Два года назад Нина Козлова отправила запрос в Ливны, чтобы узнать, где же могила. Ей пришёл ответ: «Уважаемая Нина Максимовна, получив ваше письмо, сообщаю, что ваш отец, Решетников Максим Моисеевич, по книгам погибших и захороненных в братских могилах по УВК города Ливны не значится. Временно исполняющий обязанности военного комиссара Кондрашкин».
– Я не поверила, ведь в компьютере, в базе данных, Ливны стоят! Меня так это задело, и я думаю – нет, не успокоюсь! Сказала детям: «Давайте деньги, я бумаги возьму, сама туда поеду!». Но отправилась она не в Ливны, а к председателю совета ветеранов Черемхова Константину Коломойцу. Тот дал контакты председателя орловского областного совета ветеранов Николая Кутузова, сам тоже написал запросы. И там, в Орле, помогли. Они подтвердили данные ЦАМО. Максим Решетников действительно похоронен в Ливнах! Его имя есть в Книге памяти Орловской области. И вот, 22 апреля 2010 года Нине Максимовне пришло письмо, где сообщалось, что над братской могилой в городском саду Ливен установлен мраморный памятник, на котором выбиты имена нескольких солдат.
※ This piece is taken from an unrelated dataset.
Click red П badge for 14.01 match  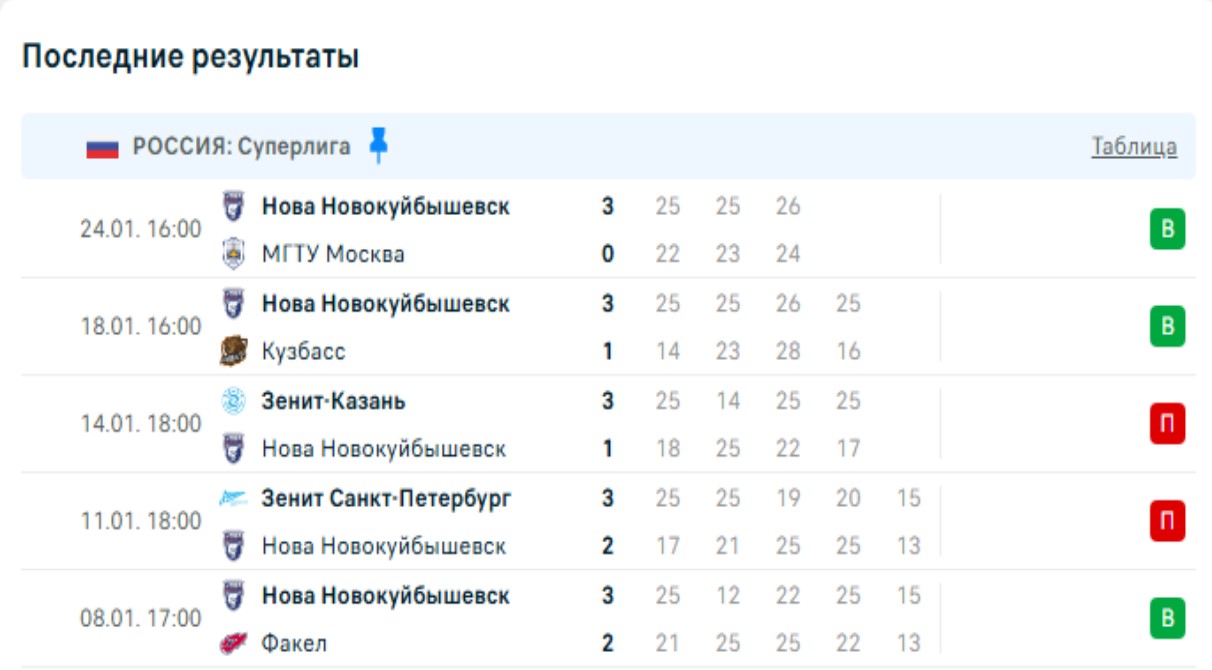1167,424
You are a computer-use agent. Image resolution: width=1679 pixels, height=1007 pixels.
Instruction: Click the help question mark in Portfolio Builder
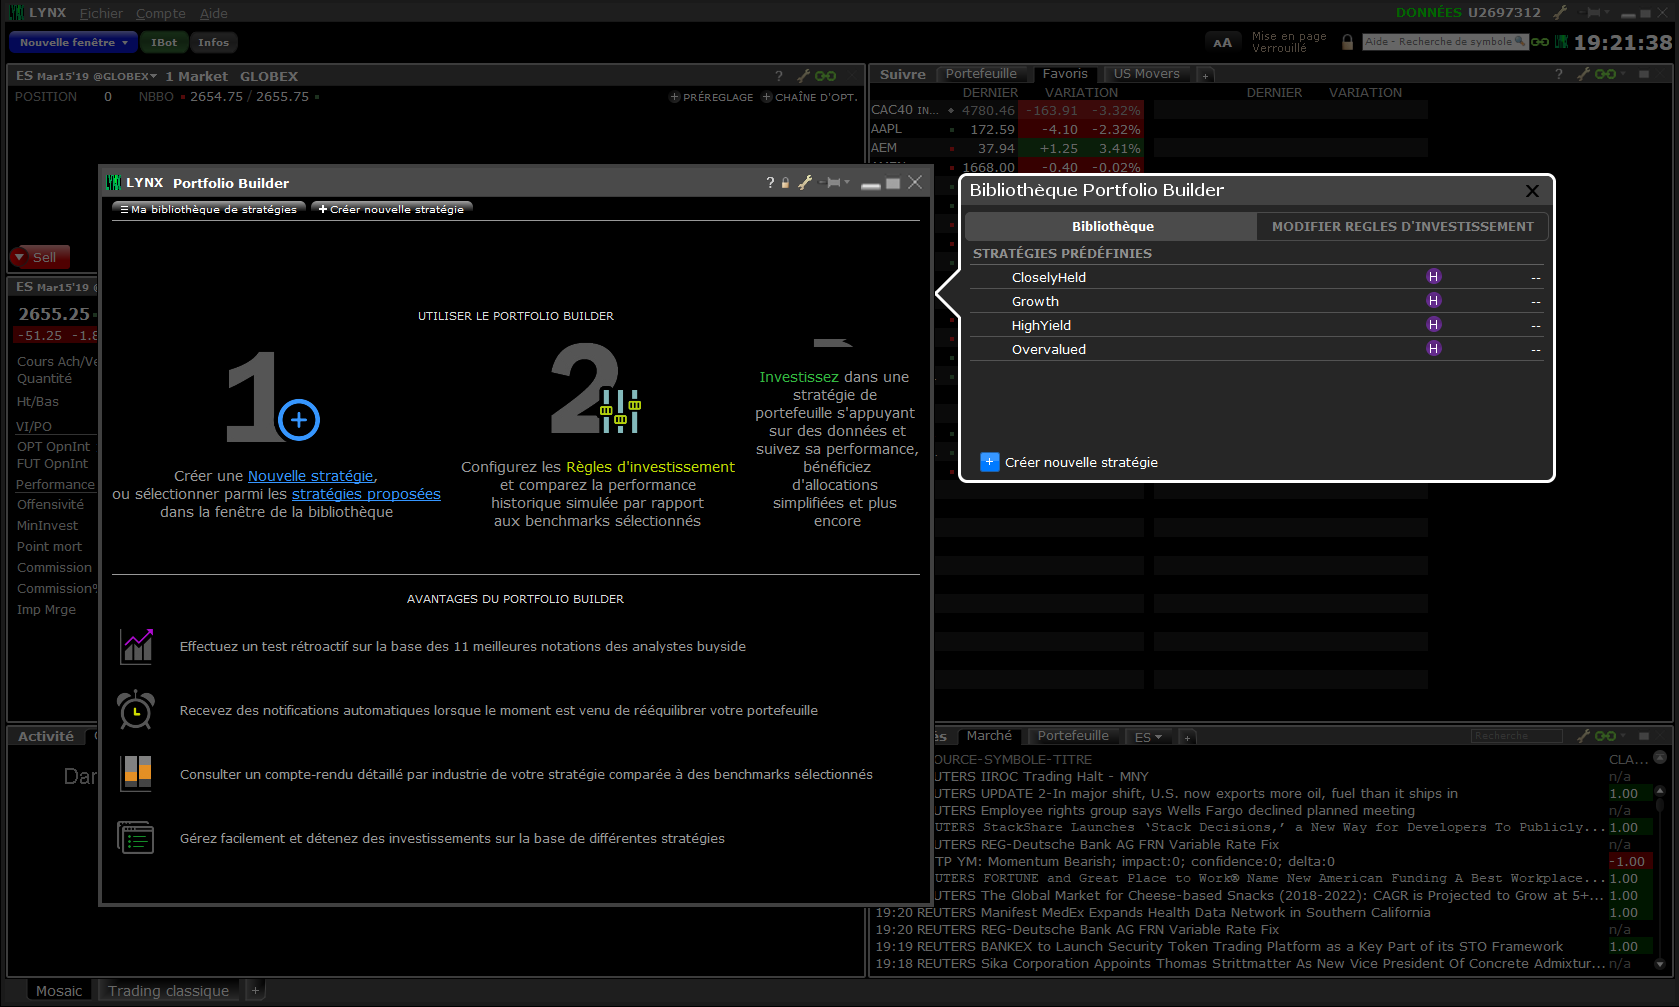(x=770, y=183)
Среди них был и Максим Решетников. А в начале июля Нина Козлова с племянником приехала в Ливны. «Там в центральном парке есть братская могила революционеров, а рядом поставили наш памятник восьми солдатам. Свеженькое всё, цветы насадили. Я поклонилась там и сняла с себя как сто пудов. Теперь свободно дышу, миссию свою исполнила», – говорит она. Ещё в мае имя Максима Решетникова появилось и на стене мемориала погибшим в Черемхове. «Мама у меня умерла, старшая сестра и брат тоже, – рассказала Нина Козлова. – Осталась только я и младшая сестра моя, Зинаида Максимовна. А она у меня у мемориала живёт. Зина говорит: «Так бывает мне плохо – я пойду постою у стены, папке пожалуюсь, и так легко становится, так хорошо». Они ждали этого 68 лет.